Troubleshooting Windows containers on Azure Kubernetes Service

Completed

Kubernetes, also known as "K8s" informally, is one of the most well-liked tools for managing the deployment, scaling, and operation of containerized applications. It's maintained by the Cloud Native Computing Foundation (CNCF).

Kubernetes is formed from controlplanes and workers. Controlplanes are responsible serving k8s api, scheduling containers, storing cluster state, controller manager. The workers got kubelet, kube-proxy, and the runtime. Below is a high-level overview of the Kubernetes architecture.

Diagram that shows the components of the Kubernetes control plane and the worker nodes.

Managing Kubernetes can get tricky. Azure Kubernetes Services (AKS) helps you manage the overhead involved, reducing complexity and management tasks, such as upgrades. In the next sections, we'll explore Kubernetes components and how you can troubleshoot each of them. Keep in mind that AKS abstracts a lot of the infrastructure for you, but you're still responsible for worker nodes and troubleshooting the applications on top of an AKS cluster.

Kubelet

Kubelet is an agent that runs on each node in a Kubernetes cluster. Its primary responsibility is to ensure that containers are running on the node as expected. It communicates with the Kubernetes control plane to get instructions on what containers should be running and how they should be configured, and then takes actions to ensure that those containers are running and healthy.

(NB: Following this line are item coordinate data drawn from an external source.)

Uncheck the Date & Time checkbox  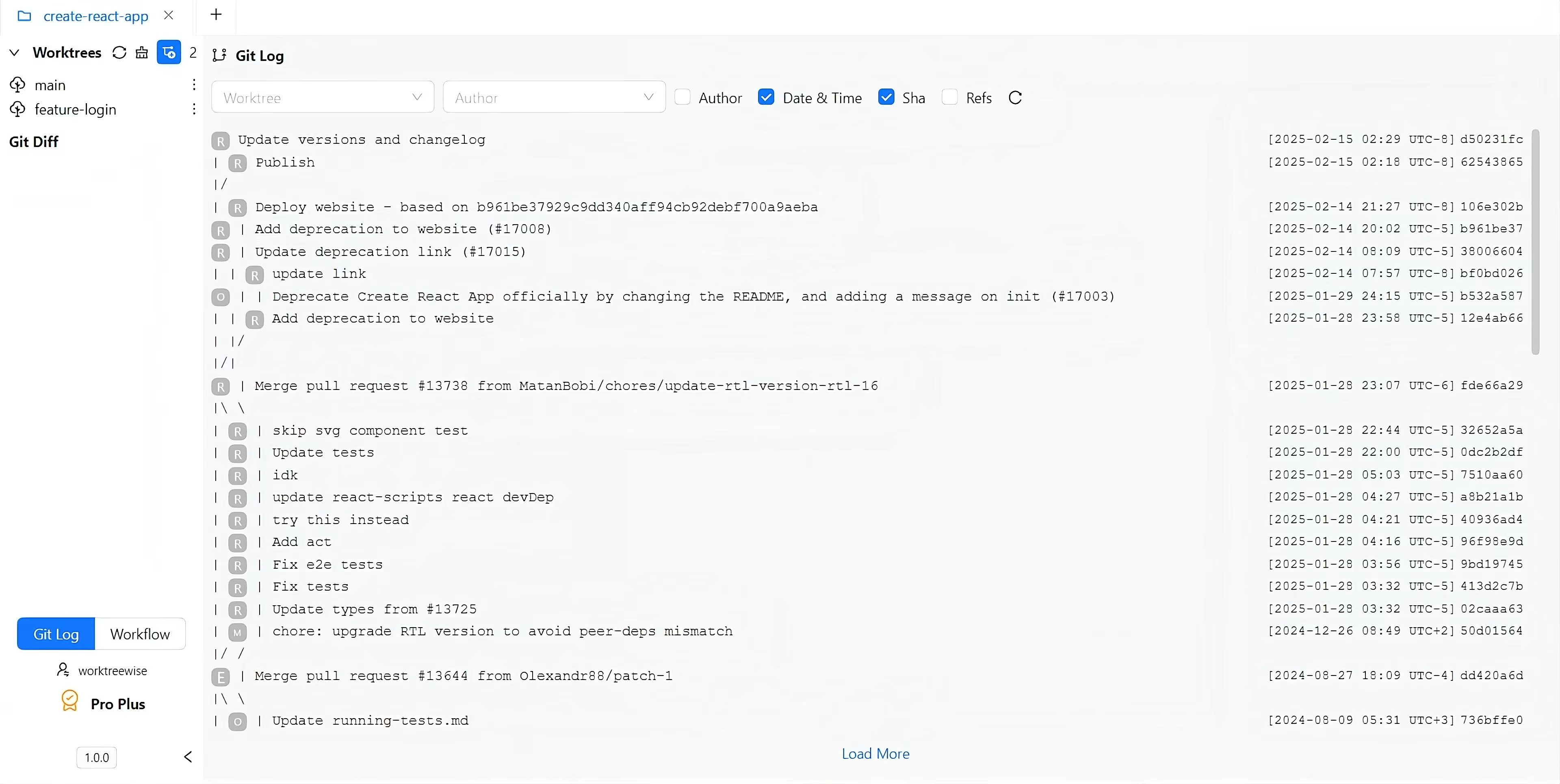766,97
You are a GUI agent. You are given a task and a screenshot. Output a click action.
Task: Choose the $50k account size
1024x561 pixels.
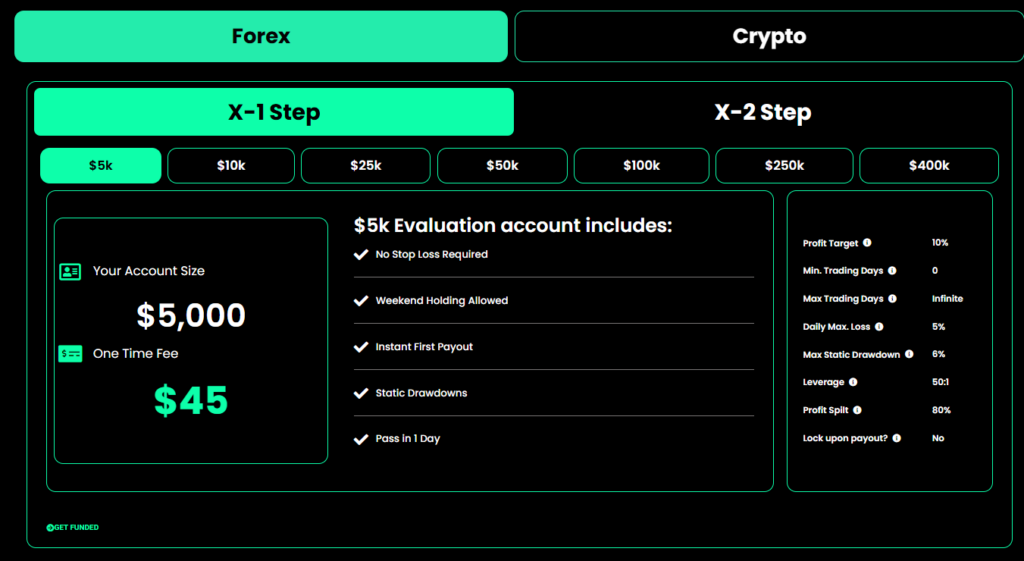[502, 166]
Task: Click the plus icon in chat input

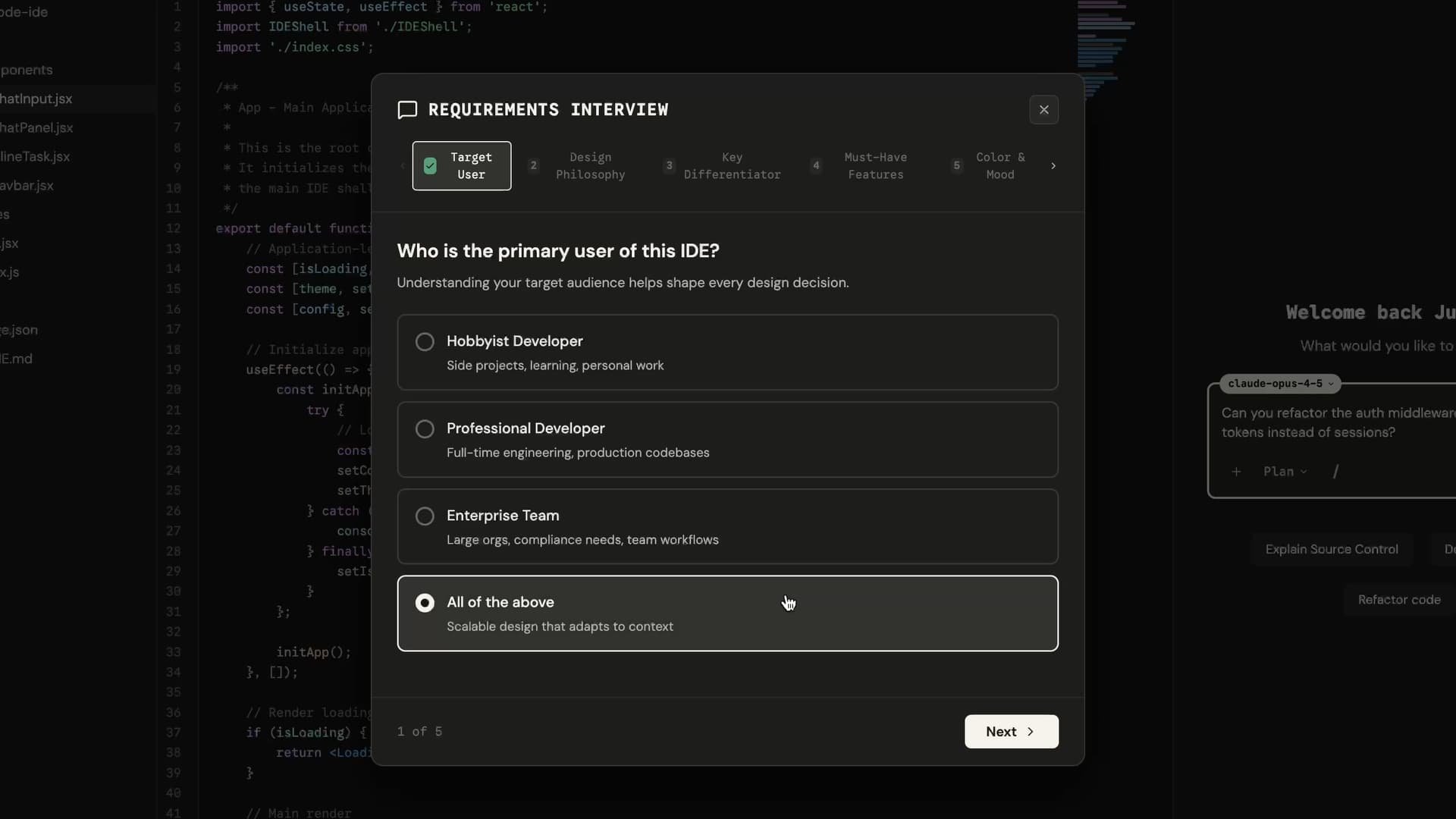Action: (1236, 472)
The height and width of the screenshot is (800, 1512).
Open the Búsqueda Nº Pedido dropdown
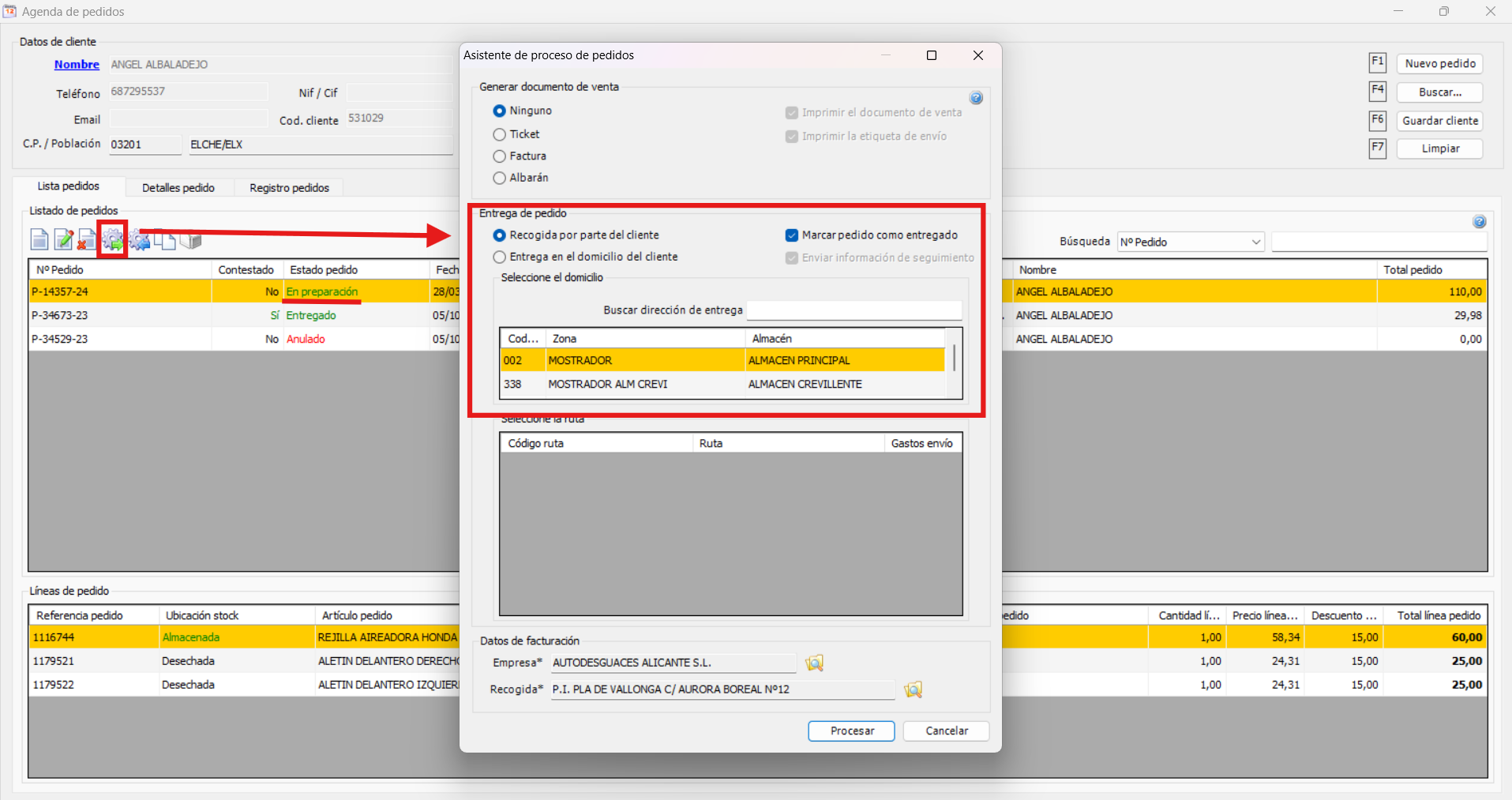coord(1191,242)
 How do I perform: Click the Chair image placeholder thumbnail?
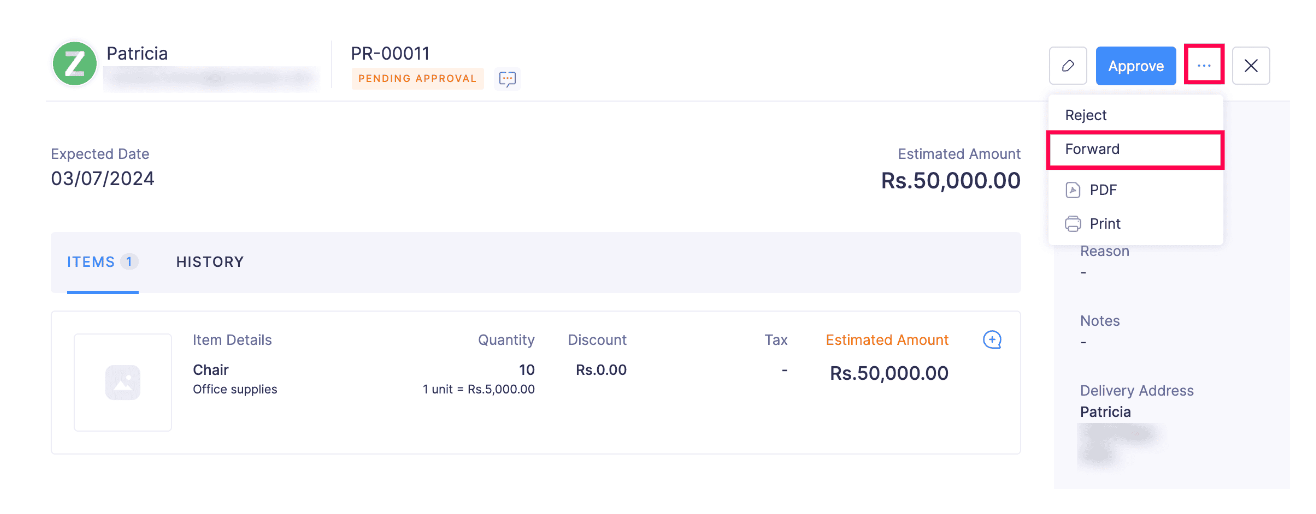pyautogui.click(x=123, y=383)
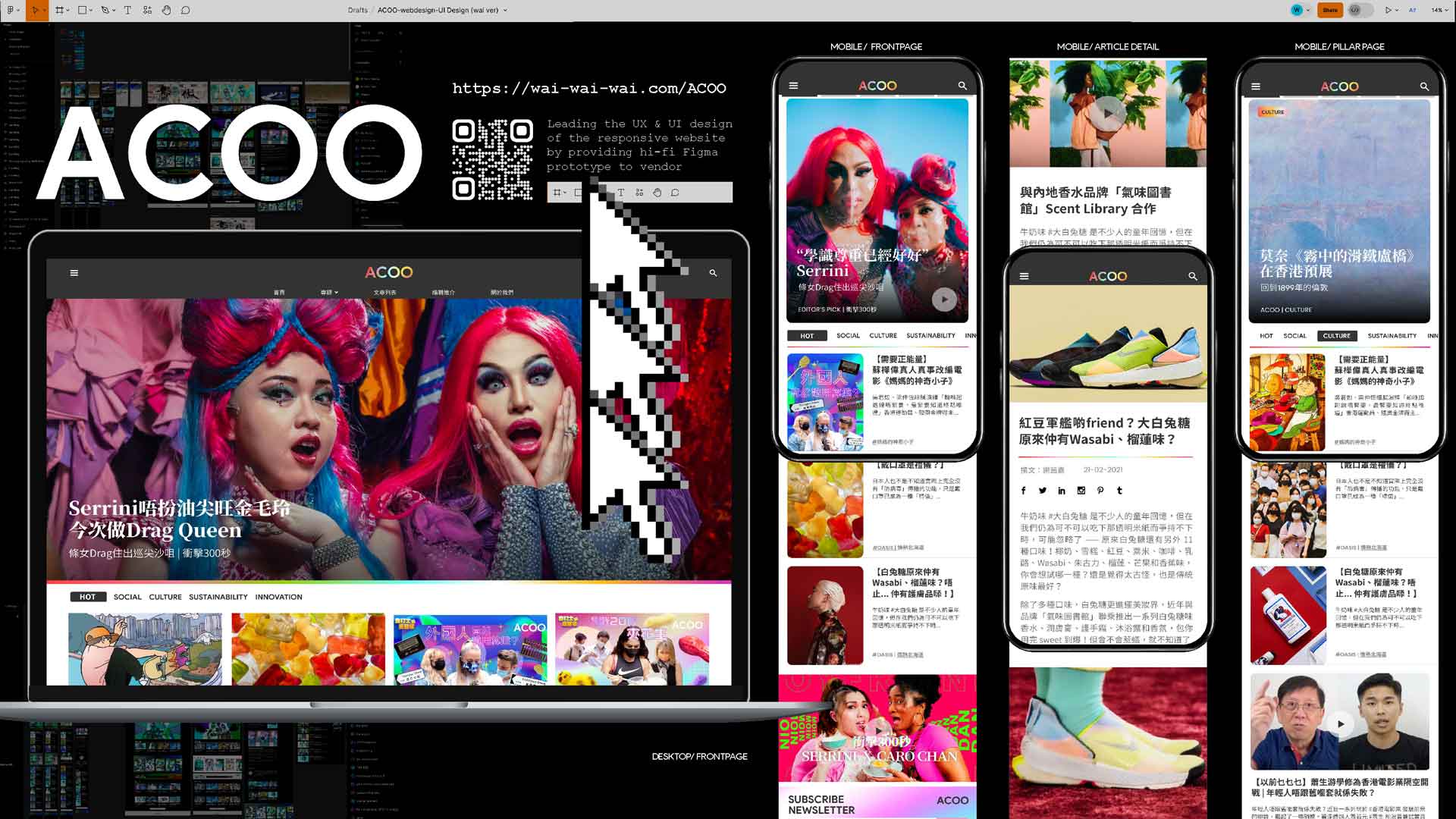This screenshot has width=1456, height=819.
Task: Select the Comment tool
Action: coord(186,11)
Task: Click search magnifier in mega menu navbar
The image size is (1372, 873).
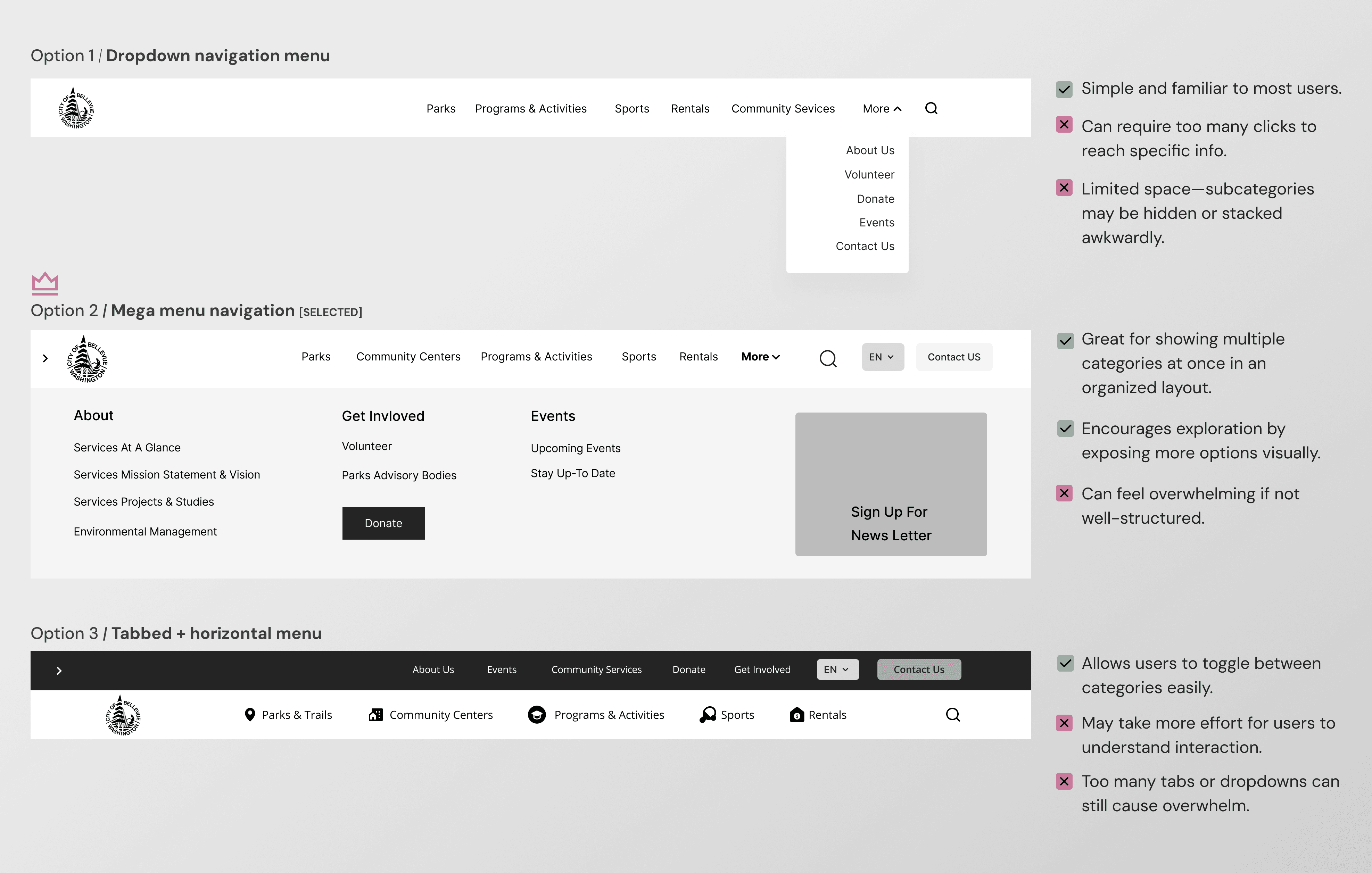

Since Kubelet is an important component of the Kubernetes architecture, it's important to understand its responsibilities, which are the following tasks:

  • Pulling container images from a container registry.
  • Starting and stopping containers.
  • Monitoring container health and restarting failed containers.
  • Mounting and unmounting volumes.
  • Running lifecycle hooks.
  • Reporting container status to the control plane.

In summary, Kubelet is a critical component of a Kubernetes cluster, responsible for ensuring that containers are running smoothly and according to the cluster's desired state.

By default, the kubelet logs can be found at C:\k\kubelet.log.

Interacting with Kubernetes API

Kubernetes API server is the main control plane on a Kubernetes environment. Knowing how to interact with it allows you to define your cluster and resources. kubectl is the main tool to query the Kubernetes API for information. You first need a kube_config file that describes the server endpoint, your user, and your token. Usually you find it in ~/.kube/config.

kubectl get is the most common commands to retrieve information about objects. You can add -o wide to it to provide additional information about the queried objects:

kubectl get nodes -o wide

The above command will retrieve the list of nodes in a Kubernetes cluster.

kubectl get pods -n <namespace> -o wide

The command above will retrieve the pods on a specific namespace.

kubectl get service -n <namespace> -o wide

The command above will retrieve the services on a specific namespace.

In addition to -o wide, you can also get the YAML specification of an object by adding the yaml flag to the command.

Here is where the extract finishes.